Kissing: Can it reboot the soul?
Think of things that disappear . . .
writes poet Naomi Shibab Nye
Things evanescent as infancy, childhood, youth,
a glass of wine,
a kiss.
Think of beings, or moments, that blend in so well we seldom notice them.
You might miss a person, or a pet, whose company you’ve cherished. Perhaps they’re gone now, or changed in some essential way.
You might miss what once defined normal days. Time and circumstance have dumped your files, deleted your template. (Feels that way at our place.)
Biologically alive, like the Greek word, Bios, we’re living, breathing, functioning, coping. Even laughing.
But fully alive?
Fleeting recognition
Centuries ago, William Blake, another poet wrote:
He who binds to himself a joy
Does the winged life destroy
He who kisses the joy as it flies
Lives in eternity’s sunrise
What is “kissing the joy as it flies” if not delighting in the mundane?
“‘Delight‘ is a word that might scare people,” a friend of mine once wrote. “If I heard it in a disengaged conversation in a crowded room, it would probably snap my head around.”
After reading my last post, he (gently) re-sent me his essay. (A friend notices when we lose touch with “kissing the joy as it flies.”)
My friend spoke about “the person who has made a conscious decision to not only find more joy in her own life, but to make her zest available to others, while not jamming it down their throats.”
Recognition flared in me, charged as air after a lightning strike. Point (gratefully) taken.
Puckered up
Into our humdrum, getting-it-done, daily mindsets a small recognition arrives, freighted with meaning. We feel lucky, even rich, having brushed up against Beauty.
Pause, exhale, savor each tiny, once-in-a-blue-moon event.
Zoe, the Greeks call this: vital, abundant, eternal aliveness.
(Poet Nye again:)
Think of what you love best,
what brings tears into your eyes.
Something that said adios to you
before you knew what it meant
or how long it was for.
Last weekend a soap bubble at our grandson’s birthday party kissed my imagination awake: another invitation to Zoe.

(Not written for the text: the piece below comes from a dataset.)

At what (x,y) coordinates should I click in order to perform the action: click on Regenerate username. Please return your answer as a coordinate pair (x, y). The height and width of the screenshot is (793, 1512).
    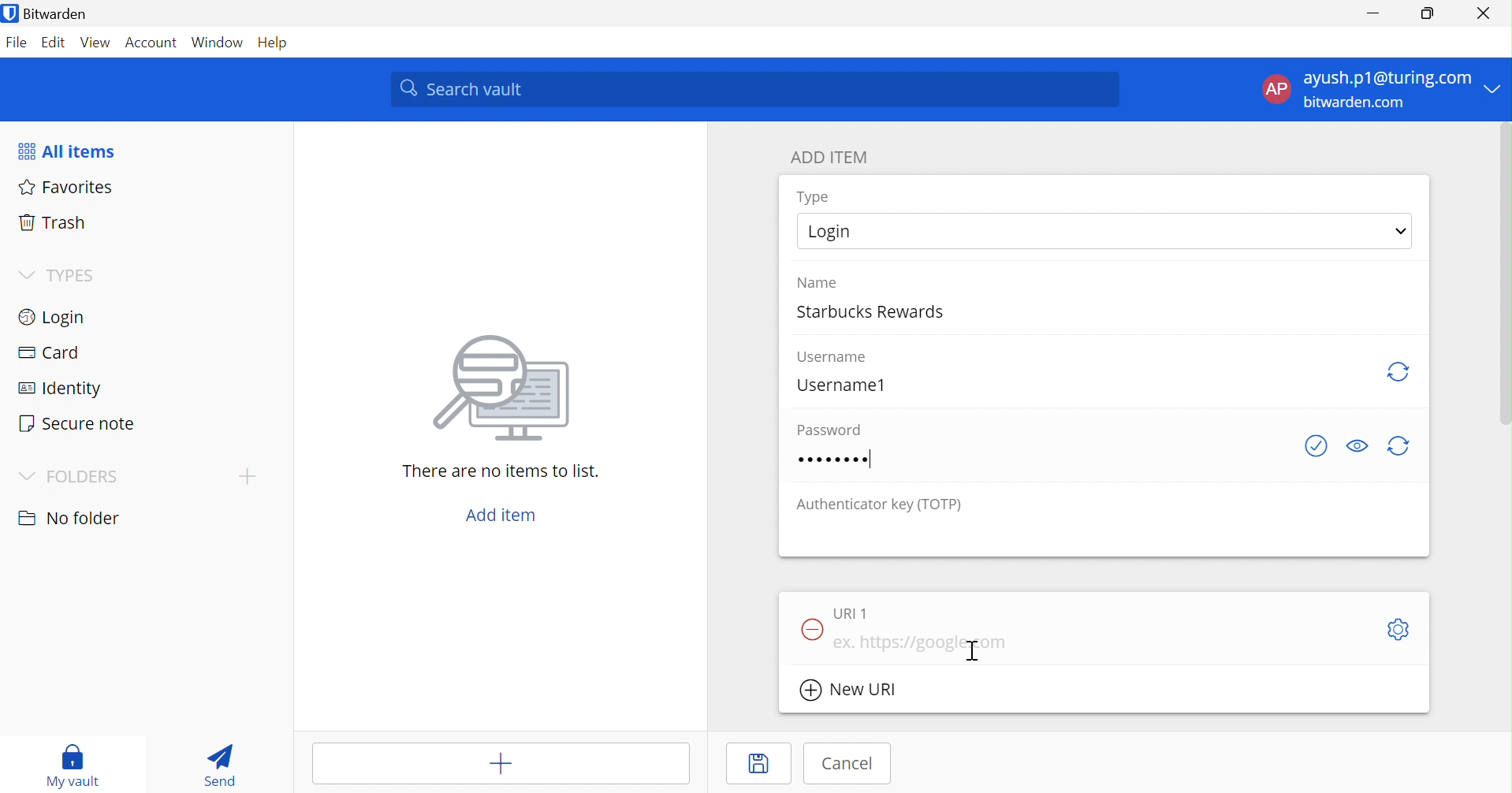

. . . Lessons following lessons,
like silence following sound.*
More kissing
The kissing theme re-appeared when I recently read a poem for Seattle NPR: “Maple Grove” describes a kiss (Read, or listen, here, or below.) A year ago, the poem languished in my Compost File. Time plus distance revealed the gap; then, something to fill it.
Poet Nye seconds this observation:
“I have always loved the gaps, the spaces between things, as much as the things. I love staring, pondering, mulling, puttering. I love the times when someone or something is late—there’s that rich possibility of noticing more, in the meantime . . .
“Poetry calls us to pause. There is so much we overlook, while the abundance around us continues to shimmer, on its own.”
Absorb today’s abundance, I tell myself—before it disappears.
What joy is flying past you this week? Might it want to grow into something more?